FDA staff say Vertex CF combo works, unclear how

Written by: | | Dated: Friday, May 8th, 2015

Vertex Pharmaceuticals Inc’s combination of an experimental compound and an approved drug significantly improved lung function in cystic fibrosis patients with the most common genetic mutation underlying the disease, FDA staff said.

The U.S. Food and Drug Administration staff reviewers, however, were not sure whether Vertex’s already approved therapy, Kalydeco, had a positive effect alone.

They also questioned if the experimental compound, lumacafotor, added any benefit.

Shares of the drugmaker, which is seeking approval for the combination to treat cystic fibrosis (CF) patients with the particular mutation, rose as much as 5 percent in early morning trading on Friday.

The FDA is trying to ask the panel if the evidence is enough to show that the combination’s benefit is significantly better than that of a single component, RBC Capital analyst Michael Yee said. “We think this is unlikely to block approval.”

CF is caused by a missing or defective gene that makes the body produce a thick, sticky mucus resulting in inflammation and recurrent bacterial infections. Most patients die in their mid-twenties.

Those afflicted by the incurable disease — 70,000 worldwide and 30,000 in the United States — need to take a cocktail of vitamins, painkillers and antibiotics to maintain daily functioning.

The FDA staff was satisfied with the safety profile of the combination, to be called Orkambi, according to documents released on Friday.

Orkambi is being evaluated for CF patients with a type of the F508del mutation, which accounts for half of all CF patients.

An FDA approval on July 5 will mean Vertex would be eligible to target about 8,500 patients in the United States, said Zachry Barber, Vertex’s senior director of corporate communications.

Kalydeco, approved to treat 10 different gene mutations, addresses about 2,000 people in the country. Its current label states that it is not effective in patients with F508del mutation.
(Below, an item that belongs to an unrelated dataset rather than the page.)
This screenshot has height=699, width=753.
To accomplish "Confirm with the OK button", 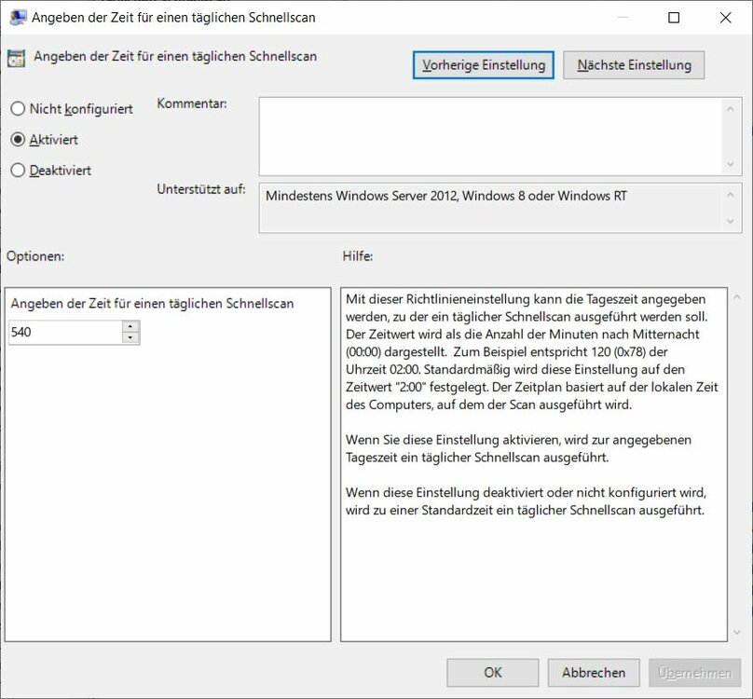I will point(493,673).
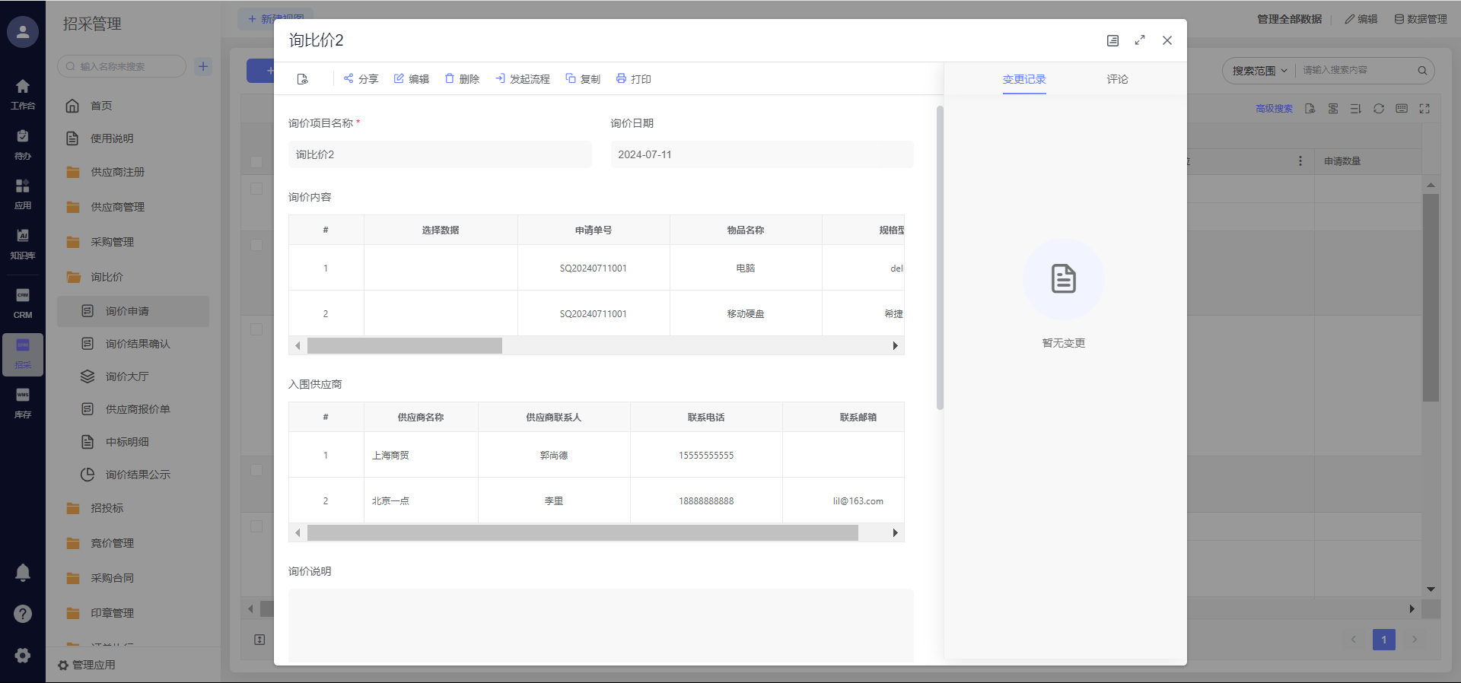
Task: Expand the 供应商管理 folder
Action: click(117, 207)
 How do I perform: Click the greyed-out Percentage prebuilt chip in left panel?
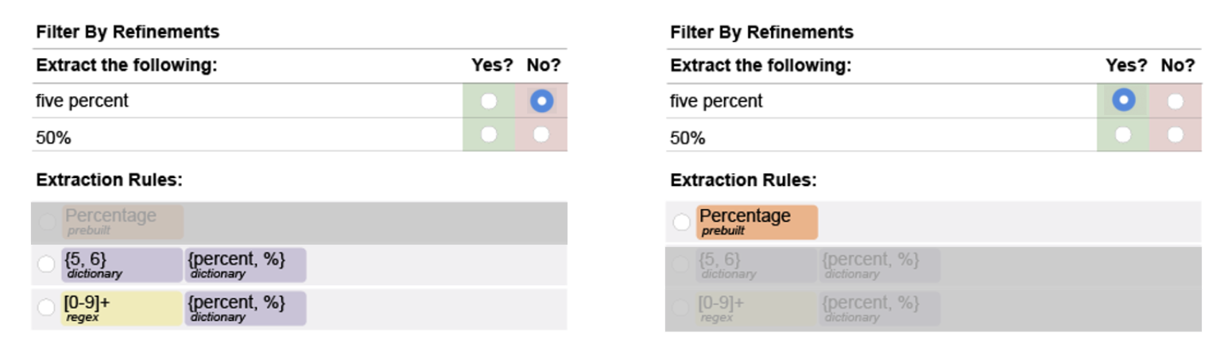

The drug, which had sales of about $464 million in 2014, is expected to generate peak sales of $1.1 billion in 2020, according to Thomson Reuters Cortellis.

A panel of independent advisers to the FDA will make a recommendation on Orkambi on Tuesday. The agency is not obliged to follow the recommendations, but typically does.

Vertex shares were up 3.3 percent at $129.13 on the Nasdaq, after falling 5 percent in premarket trading.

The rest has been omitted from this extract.